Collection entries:
——

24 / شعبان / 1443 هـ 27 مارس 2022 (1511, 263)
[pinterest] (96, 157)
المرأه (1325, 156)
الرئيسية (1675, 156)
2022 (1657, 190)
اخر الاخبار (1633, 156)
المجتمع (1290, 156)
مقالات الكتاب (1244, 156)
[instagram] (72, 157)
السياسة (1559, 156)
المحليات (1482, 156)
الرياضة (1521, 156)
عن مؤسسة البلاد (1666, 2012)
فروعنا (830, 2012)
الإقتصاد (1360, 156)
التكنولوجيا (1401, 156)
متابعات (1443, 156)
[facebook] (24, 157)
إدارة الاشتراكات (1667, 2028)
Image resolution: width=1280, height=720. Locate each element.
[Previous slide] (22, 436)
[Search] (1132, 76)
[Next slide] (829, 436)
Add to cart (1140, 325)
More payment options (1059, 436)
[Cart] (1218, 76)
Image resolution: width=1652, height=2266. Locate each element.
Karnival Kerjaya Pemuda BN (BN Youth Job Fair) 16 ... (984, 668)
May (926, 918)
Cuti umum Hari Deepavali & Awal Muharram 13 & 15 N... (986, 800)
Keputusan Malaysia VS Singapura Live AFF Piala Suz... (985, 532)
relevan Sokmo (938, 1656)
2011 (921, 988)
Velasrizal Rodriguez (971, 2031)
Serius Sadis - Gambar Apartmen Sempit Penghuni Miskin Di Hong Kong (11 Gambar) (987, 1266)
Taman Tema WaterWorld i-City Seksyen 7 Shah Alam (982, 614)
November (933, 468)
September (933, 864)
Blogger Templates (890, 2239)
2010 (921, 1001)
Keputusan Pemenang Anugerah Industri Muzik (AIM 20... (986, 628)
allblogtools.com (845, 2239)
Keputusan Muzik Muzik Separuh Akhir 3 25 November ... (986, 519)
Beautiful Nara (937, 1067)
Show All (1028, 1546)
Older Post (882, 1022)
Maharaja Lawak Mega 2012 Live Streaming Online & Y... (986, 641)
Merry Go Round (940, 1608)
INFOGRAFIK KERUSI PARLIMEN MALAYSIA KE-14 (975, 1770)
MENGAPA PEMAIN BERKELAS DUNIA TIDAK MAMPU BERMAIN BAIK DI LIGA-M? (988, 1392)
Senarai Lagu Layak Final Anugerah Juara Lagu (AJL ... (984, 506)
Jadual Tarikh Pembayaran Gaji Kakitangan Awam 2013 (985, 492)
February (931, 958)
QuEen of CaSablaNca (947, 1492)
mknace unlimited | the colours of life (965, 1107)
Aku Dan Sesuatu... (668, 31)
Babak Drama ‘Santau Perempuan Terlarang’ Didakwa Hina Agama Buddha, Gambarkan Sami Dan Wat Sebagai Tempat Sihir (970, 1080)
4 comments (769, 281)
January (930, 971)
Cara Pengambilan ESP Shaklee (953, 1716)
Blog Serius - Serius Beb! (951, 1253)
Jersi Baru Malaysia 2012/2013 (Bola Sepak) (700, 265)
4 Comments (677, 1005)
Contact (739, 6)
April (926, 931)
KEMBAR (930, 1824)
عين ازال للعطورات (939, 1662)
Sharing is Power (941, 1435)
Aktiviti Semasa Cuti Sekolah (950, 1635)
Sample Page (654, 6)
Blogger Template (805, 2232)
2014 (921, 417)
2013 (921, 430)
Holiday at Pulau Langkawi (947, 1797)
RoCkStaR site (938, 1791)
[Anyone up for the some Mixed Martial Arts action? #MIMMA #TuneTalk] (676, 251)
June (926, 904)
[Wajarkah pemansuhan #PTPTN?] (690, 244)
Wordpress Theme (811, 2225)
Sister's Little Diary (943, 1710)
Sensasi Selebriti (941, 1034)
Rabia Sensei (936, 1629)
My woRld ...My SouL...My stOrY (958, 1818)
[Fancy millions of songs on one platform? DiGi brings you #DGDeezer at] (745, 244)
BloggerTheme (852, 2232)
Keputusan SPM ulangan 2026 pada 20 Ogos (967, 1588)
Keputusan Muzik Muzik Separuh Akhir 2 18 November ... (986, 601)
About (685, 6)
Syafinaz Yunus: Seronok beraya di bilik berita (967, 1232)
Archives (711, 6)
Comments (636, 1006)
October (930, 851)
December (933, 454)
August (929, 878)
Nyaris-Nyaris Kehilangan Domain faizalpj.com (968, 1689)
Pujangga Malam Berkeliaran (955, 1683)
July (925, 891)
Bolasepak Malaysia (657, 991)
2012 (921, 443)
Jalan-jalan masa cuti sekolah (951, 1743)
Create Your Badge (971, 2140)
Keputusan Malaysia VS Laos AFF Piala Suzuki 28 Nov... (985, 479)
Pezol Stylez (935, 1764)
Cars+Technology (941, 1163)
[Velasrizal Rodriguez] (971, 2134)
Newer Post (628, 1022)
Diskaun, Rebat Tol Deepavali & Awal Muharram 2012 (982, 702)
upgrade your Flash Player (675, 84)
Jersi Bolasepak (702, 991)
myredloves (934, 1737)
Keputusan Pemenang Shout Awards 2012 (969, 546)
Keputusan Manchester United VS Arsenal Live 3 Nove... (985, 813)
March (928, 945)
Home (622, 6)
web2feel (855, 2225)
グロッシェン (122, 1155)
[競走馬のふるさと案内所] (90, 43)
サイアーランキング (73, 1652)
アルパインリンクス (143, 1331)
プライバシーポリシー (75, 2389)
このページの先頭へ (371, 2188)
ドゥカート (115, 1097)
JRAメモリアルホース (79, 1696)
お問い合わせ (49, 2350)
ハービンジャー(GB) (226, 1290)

——

How many lines in the records contain the word "Deepavali"? Answer with the number alone.

2